(ENTRIES PROVIDED Opens)

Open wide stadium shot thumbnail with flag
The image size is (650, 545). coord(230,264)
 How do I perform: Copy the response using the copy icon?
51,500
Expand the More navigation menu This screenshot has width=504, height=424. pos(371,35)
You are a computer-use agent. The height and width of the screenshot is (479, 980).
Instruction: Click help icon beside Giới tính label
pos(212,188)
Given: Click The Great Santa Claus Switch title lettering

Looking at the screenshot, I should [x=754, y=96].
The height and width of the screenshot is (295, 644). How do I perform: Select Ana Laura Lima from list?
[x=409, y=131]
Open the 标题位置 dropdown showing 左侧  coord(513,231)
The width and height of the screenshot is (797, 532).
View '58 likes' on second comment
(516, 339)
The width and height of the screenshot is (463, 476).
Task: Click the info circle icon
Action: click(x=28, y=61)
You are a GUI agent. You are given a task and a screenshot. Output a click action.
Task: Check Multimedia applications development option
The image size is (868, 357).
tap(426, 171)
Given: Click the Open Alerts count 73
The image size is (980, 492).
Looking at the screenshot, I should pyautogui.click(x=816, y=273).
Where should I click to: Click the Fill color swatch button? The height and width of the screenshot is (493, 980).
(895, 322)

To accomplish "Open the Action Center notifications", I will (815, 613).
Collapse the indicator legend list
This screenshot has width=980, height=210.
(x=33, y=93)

(ENTRIES PROVIDED Closes)

Pull every line with "agent" from the records.

■ **TASK SOLUTION**:
You are a computer-use agent. The height and width of the screenshot is (479, 980).
You are a GUI agent. You are given a task and a screenshot. Output a click action.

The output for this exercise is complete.